Tuesday 11th March 2008 ko 19.45

Northern Premier League- Division One South



Att 77

Entry £6

Programme £1

Back in 2008 I worked for a major bank, and found myself on the second and last day of a meeting in Sheffield. Now the one advantage of my banking career was those nights away in paid-for hotels. Other middle-management types used to sit in the bar and drink the evenings away, but I’d go and find a game anywhere local. Hotel beer never seemed up to much anyway!

But this meeting really wasn’t what I wanted. Monday and Tuesday, with a finish Tuesday at 5; just enough time to hit rush hour traffic on the M1. More to the point I knew Stocksbridge Park Steels were at home that evening just 10 miles away. Now at this point I must confess I was a little naughty.

I phoned the wife and told her the traffic was appalling (which it was) so I’d find a meal in Sheffield then head for home. She’d got her parents visiting so I knew she’d have company was what I told myself. Now while it’s fair to say I bent the truth to breaking point I did actually eat at the ground- that’s my excuse and I’m sticking to it! I’m also bound to say my little lie did come back to haunt me, but you’ll hear all about that later!

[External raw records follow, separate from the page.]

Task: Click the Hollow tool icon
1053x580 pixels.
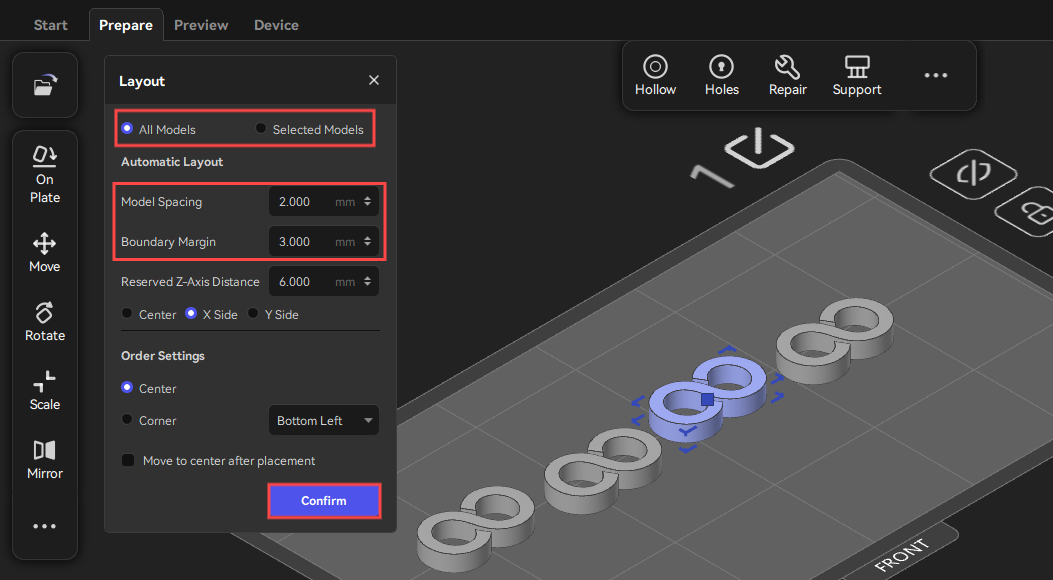Action: pyautogui.click(x=655, y=75)

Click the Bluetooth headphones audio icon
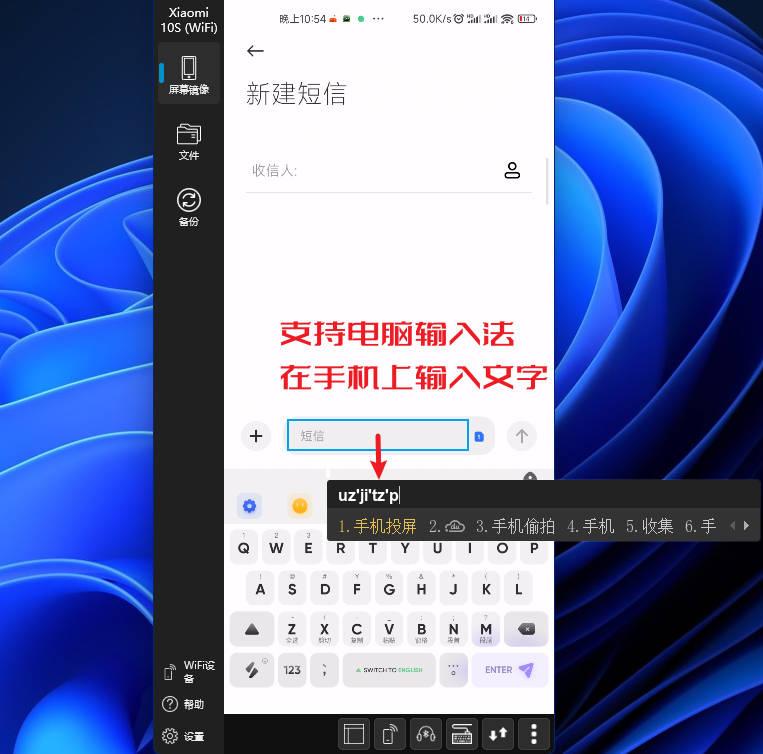425,734
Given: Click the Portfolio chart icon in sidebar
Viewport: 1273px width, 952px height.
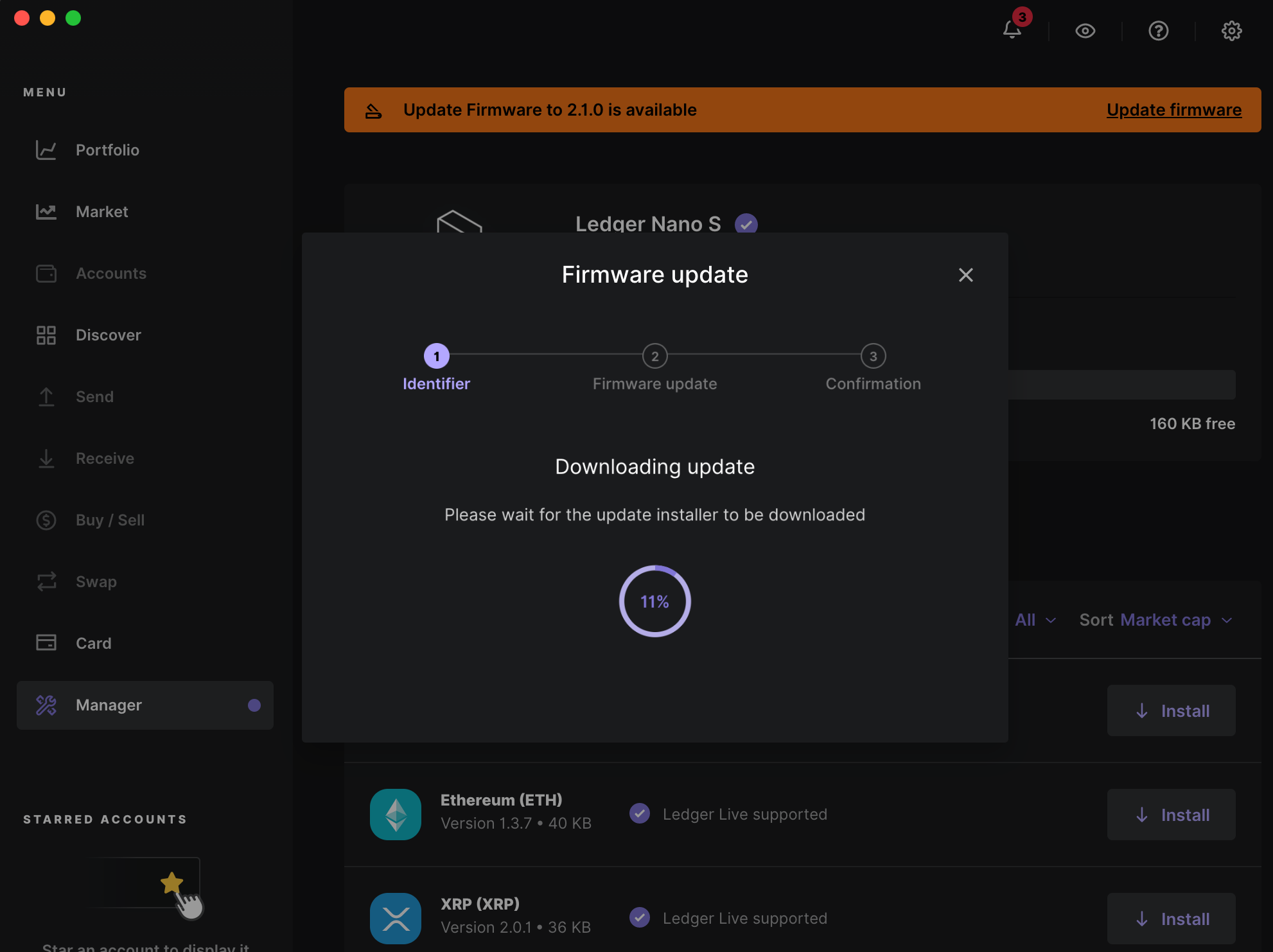Looking at the screenshot, I should pos(46,150).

I got to Bracken Moor early; well over 90 minutes before kick-off. So there I was dressed in my bank suit and tie, and a three-quarter length coat and with nothing better to do I paid at the gate and settled for an hour or so in the bar.

But then a friendly face tapped me on the shoulder. It was club president Jack Newton, a very sprightly 85, and when he found I’d “delayed” my trip back to Banbury he decided to make me his guest. He told me how the ground was built by former miners and paid for in part from their redundancy money from the NCB, The pride was obvious even down to the locally produced pork pies, served in the board room at half time.

He gave me a tour of the ground, including the “Strippin’ Rooms” and the stand with its seats rescued from the redevelopment of Hillsborough with that touch of local pride that I always find incredibly endearing. Of course history records that in the future he would have more reason to be proud, future Leicester City and England striker Jamie Vardy played in this game (and unusually didn’t score) and wasn’t to leave for Halifax for another 2 years. In the there and then Jack did make sure that I bought a raffle ticket…

There was one other issue, and that was a very wet looking pitch, and a referee stuck in traffic. He arrived just about early enough to get the game kicked off on schedule, but his pitch inspection was a cursory glance and the comment,

“I’m not bloody postponing it, the Mrs will be watching Eastenders, and I hate Eastenders”

I’m with him all the way on the soap opera and given the evening I was having, I really didn’t want it to end prematurely. His non-decision set up my entire evening, and just about everyone else’s unless of course you were involved with Shepshed. Of course I ended up travelling home following most of their fans!

Yes, I do mean following. I’d been delayed slightly in leaving, remember that raffle ticket? It turned out I’d won the raffle and I’d won half a pig. I must admit I thought of the animal sliced from snout to tail so was more than happy to see it butchered, and all neatly vacuum bagged! There was of course the real problem to come though…

It took roughly two hours to drive back to Banbury, and I spent much of it trying to dream up a sensible reason to give my VEGETARIAN ex-wife as to how on earth I’d come by half a pig whilst stuck in a traffic jam on a Tuesday evening? I’ll leave what happened when I got home to your imagination, but one saving grace was that her Dad greatly enjoyed the trotters!”

Every cloud and all that…

Dedicated to Jack Newton 1923-2017. A gentleman and a genuine football man. R.I.P.